I thank Ms Fataliyeva for her extensive report bringing one of the most crucial challenges of our times into the attention of the PACE.

The situation of the children in the conflict areas is horrible in 2016. According to Children and Armed Conflict, Report of the Secretary-General of the UN in 2016

  • Over 8,000 children were killed or maimed in 2016 across the globe;
  • In Afghanistan the number of children killed or maimed rose to 3,512 ;
  • In Somalia, the number of children recruited and used doubled to 1,915; in South Sudan, to 1,022.
  • In Yemen, the United Nations verified 1,340 child casualties; over half were caused by air attacks;
  • Over 2,000 children were killed or maimed in Iraq and Syria;
  • 90 instances of denial of humanitarian access were documented in Syria with an estimated 292,000 children trapped in besieged areas.

Yet  we can easily estimate that the real situation has not improved in one year, for non of the mentioned conflicts have waned, and indeed the list is far from being comprehensive.

For instance the above figures donot include the causality figures in the Council of Europe member countries. For instance in Turkey where according to PACE Resolution 2121 (2016) adopted on 22 June 2016 (24th Sitting) between august 2015 to the report date “1.6 million people” had been affected by the security operations and ensuing conflict “what have resulted in the displacement of at least 355 000 people and in restrictions in access to water, electricity, education and health care, including emergency medical care, which has proved fatal for many residents. At least 338 civilians were reported dead by the Human Rights Foundation of Turkey as at 20 April 2016.”

Keeping in mind that at lest 70 percent of those who suffered were predictably children we may conclude that the source of the issue addressed by the report is rather more internal to Council of Europe than external.

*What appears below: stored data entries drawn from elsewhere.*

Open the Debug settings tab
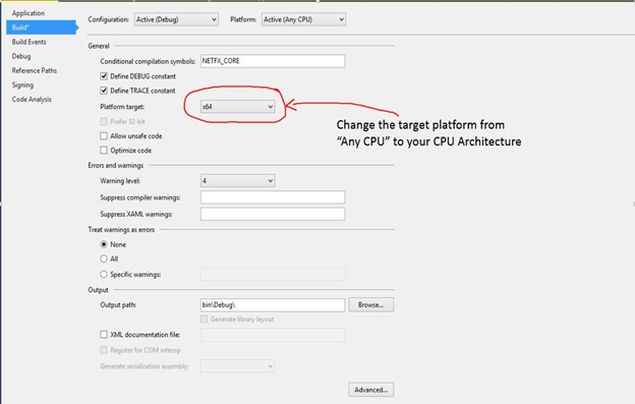click(21, 56)
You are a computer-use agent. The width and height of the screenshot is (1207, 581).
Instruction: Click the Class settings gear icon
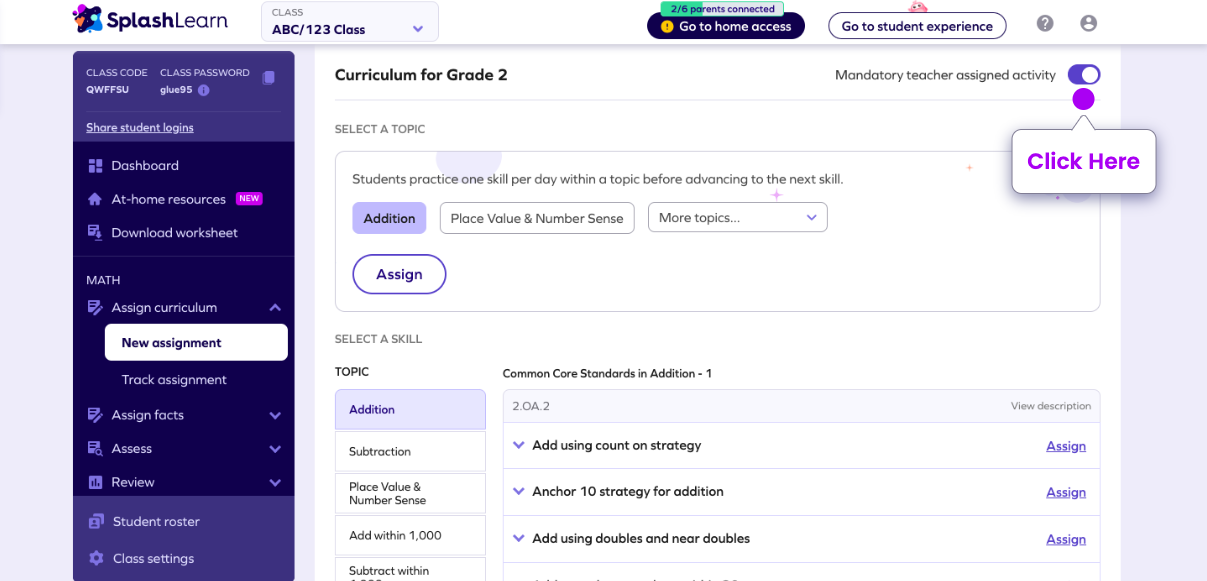point(96,558)
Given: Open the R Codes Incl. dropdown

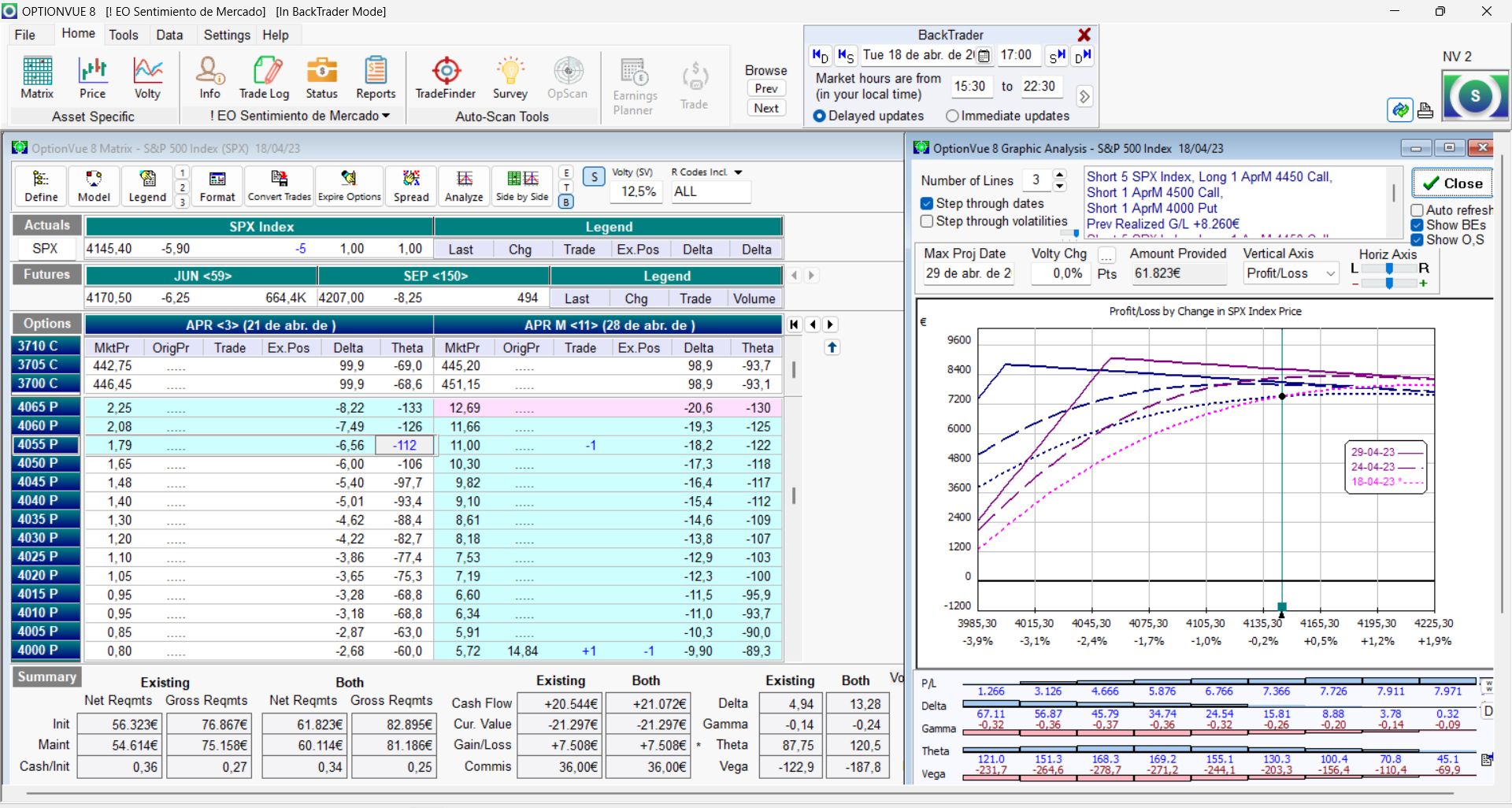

And of course millions of  Syrian kids dumped in the slums of Turkey, who are forced to beg on the boulevards of  Ankara, İstanbul and other big cities; kids forced to work at lest 12 hours a day for nothing in remote sweat shops of industrial areas, under-age girls exposed to sexual harassment and exploitation; millions of kids without school, without medical care, without shelter who are  growing up without any hope in an environment hostile to their language and culture should be a concern for the Council of Europe.
I hope the report would help open the eyes of  the Council of Europe countries’ leadership. But I would like to warn, unless enormous efforts are  immediately put into effect, Europe and the whole global North will turn into a object of hate in the eyes of the would be lost generations.